━━━ The records

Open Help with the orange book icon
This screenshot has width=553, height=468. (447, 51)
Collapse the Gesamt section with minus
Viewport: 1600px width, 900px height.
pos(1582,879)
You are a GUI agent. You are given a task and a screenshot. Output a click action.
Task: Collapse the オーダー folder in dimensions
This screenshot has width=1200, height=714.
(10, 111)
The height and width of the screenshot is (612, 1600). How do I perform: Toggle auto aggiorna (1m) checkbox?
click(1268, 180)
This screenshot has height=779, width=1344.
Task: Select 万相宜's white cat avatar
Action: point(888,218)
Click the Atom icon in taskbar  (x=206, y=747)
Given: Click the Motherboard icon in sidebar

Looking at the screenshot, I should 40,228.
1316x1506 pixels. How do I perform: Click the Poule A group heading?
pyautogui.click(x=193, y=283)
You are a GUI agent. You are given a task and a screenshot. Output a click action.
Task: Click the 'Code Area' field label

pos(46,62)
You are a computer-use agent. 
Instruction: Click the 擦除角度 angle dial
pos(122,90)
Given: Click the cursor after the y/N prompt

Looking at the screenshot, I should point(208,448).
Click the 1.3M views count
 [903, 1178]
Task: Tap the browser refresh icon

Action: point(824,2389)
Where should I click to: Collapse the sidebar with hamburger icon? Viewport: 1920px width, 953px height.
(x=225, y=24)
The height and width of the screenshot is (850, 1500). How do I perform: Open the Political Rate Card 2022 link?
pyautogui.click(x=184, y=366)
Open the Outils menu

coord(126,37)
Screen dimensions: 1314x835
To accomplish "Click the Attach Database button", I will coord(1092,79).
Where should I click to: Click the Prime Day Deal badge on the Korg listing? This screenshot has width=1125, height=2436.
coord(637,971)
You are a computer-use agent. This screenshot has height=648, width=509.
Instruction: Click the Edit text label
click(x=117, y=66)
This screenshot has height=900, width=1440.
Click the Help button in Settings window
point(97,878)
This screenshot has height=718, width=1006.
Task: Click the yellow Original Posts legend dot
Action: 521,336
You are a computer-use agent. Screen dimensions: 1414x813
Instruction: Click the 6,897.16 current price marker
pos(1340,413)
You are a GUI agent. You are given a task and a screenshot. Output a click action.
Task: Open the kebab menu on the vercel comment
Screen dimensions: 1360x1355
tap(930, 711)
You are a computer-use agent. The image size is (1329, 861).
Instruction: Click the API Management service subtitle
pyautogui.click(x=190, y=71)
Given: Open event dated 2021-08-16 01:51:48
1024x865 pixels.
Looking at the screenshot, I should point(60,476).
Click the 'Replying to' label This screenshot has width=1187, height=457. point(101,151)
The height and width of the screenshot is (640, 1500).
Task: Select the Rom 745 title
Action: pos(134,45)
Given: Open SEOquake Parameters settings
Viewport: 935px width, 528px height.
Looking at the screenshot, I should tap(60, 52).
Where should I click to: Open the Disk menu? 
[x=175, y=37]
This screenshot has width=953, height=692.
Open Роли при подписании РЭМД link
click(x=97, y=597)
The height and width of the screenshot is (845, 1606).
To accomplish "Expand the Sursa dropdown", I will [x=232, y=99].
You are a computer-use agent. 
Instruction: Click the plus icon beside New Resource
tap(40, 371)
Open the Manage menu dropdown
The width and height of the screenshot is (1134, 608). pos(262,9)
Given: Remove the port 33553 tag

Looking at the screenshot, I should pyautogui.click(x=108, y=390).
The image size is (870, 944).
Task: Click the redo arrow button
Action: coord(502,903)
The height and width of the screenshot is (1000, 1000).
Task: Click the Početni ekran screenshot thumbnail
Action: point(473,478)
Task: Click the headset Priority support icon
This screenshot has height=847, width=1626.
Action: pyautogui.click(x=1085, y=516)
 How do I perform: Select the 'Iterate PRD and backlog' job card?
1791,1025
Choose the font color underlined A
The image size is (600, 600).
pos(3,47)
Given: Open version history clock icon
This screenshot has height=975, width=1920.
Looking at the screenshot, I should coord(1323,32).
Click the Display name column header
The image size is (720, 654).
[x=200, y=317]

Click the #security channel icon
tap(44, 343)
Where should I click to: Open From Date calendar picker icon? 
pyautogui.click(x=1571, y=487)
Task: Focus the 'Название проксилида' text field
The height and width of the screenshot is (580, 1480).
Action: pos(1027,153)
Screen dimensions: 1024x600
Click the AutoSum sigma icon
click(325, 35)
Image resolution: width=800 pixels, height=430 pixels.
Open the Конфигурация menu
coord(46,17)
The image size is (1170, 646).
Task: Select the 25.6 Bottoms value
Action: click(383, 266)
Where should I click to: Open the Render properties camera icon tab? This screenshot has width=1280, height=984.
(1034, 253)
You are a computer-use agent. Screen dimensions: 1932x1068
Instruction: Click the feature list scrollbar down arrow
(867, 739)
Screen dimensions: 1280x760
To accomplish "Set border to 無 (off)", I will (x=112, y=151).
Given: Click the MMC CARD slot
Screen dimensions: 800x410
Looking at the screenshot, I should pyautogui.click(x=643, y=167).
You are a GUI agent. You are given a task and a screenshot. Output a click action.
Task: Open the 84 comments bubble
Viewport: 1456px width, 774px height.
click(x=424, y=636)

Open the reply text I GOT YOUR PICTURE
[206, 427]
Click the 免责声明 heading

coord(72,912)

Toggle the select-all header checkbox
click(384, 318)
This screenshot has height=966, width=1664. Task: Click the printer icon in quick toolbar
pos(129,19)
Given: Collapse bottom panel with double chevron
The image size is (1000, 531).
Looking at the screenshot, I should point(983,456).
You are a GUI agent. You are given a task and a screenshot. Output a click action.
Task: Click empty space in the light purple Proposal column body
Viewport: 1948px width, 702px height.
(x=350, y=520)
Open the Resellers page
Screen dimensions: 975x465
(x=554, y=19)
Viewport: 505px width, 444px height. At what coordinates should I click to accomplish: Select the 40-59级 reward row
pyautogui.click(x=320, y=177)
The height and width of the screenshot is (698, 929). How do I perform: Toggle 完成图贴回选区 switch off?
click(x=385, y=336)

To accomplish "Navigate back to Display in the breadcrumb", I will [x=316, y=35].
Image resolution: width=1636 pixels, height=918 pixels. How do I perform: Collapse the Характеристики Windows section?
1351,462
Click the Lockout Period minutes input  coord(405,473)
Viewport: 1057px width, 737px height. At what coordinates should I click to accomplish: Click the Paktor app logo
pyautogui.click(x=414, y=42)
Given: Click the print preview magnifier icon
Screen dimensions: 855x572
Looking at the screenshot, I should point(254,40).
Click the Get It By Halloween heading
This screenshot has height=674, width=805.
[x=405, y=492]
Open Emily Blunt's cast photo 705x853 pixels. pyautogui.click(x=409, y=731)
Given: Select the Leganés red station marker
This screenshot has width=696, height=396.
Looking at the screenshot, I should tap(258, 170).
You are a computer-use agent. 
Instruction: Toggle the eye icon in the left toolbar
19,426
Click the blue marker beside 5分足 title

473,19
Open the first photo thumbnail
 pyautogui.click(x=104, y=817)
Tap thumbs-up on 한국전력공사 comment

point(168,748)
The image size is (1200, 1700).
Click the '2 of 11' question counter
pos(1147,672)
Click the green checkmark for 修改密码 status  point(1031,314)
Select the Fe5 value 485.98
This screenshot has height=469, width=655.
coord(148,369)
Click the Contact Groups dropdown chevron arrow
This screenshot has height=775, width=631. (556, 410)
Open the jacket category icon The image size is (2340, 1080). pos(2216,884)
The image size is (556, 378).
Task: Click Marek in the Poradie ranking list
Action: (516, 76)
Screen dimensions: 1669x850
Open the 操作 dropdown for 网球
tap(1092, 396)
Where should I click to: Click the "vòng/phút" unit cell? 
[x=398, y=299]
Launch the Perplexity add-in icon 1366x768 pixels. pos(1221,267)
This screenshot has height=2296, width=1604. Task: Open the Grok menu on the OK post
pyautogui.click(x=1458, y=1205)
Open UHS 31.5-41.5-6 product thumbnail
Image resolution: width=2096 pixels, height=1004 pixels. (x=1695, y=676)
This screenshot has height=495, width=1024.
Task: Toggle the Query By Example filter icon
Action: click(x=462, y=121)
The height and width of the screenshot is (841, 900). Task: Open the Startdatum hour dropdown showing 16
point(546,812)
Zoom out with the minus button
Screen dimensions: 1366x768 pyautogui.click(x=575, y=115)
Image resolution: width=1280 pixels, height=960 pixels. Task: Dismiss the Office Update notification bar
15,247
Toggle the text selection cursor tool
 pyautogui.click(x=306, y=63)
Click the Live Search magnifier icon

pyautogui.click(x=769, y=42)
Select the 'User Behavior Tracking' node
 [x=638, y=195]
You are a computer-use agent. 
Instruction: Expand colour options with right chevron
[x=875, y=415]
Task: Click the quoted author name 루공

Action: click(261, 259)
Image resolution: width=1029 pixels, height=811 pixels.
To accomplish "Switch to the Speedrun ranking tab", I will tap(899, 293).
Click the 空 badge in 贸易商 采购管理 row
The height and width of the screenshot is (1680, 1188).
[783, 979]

━━━━━━

Problem
Wherever the string "will" occurs in the listing, return the line it sits on.

Solution to the exercise
To accomplish "Click the Attach Database button", I will coord(1092,79).
To accomplish "Expand the Sursa dropdown", I will [x=232, y=99].
To accomplish "Set border to 無 (off)", I will (x=112, y=151).
To accomplish "Navigate back to Display in the breadcrumb", I will [x=316, y=35].
To accomplish "Switch to the Speedrun ranking tab", I will tap(899, 293).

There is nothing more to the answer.